Sulfur-and selenium-targeting warheads: Reaction-based design of electrophilic warheads for selective inhibition of enzyme

Abstract

Covalent inhibitors for nucleophilic residues, particularly cysteine (Cys) and selenocysteine (Sec), have resurfaced as precision therapies for modifying disease-associated enzymes. The main advantage of covalent inhibition is its ability to form a stable covalent bond with a particular residue near the binding site. Permanent alteration of Cys and Sec residues by covalent inhibitors is possible since the sulfur and selenium atoms have high chemical reactivities and intrinsic variations in the redox behaviors, which enable the rational design of covalent inhibitors targeting the Cys/Sec residues.
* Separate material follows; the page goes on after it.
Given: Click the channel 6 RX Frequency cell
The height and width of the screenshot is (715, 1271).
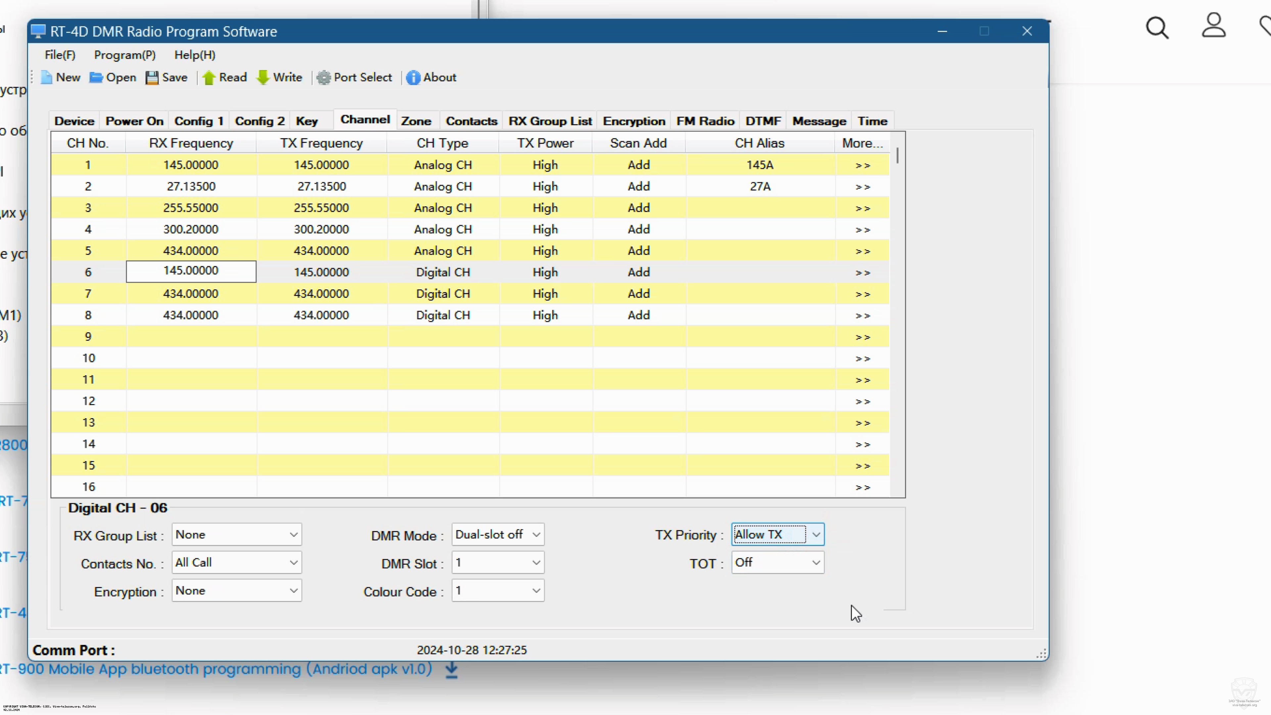Looking at the screenshot, I should (x=191, y=271).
Moreover, recent breakthroughs covering a wide range of warheads (reactive moieties of covalent inhibitors), from traditional thiol-selective motifs (e.g. acrylamides) to emerging selenol-selective analogs (e.g., Ebselen D, diacyl furoxan derivatives, etc.), exhibit the potent inhibition against kinases and redox-regulating enzymes having a thiol/selenol group in the active sites. Although we have comprehensively encountered numerous promising therapeutic potentials and preclinical data of Cys/Sec-targeted covalent inhibitors, there is still a room of challenges in attaining the precise Cys-/Sec-selectivity, reducing the warhead toxicity, and improving the in vivo stability. This mini-review combines recent insights and developments of thiol-and selenol-selective warheads within the midst of the intersection of chemical biology and medicinal chemistry. We also discuss future directions of the relevant research with the goal of improved safety and effectiveness.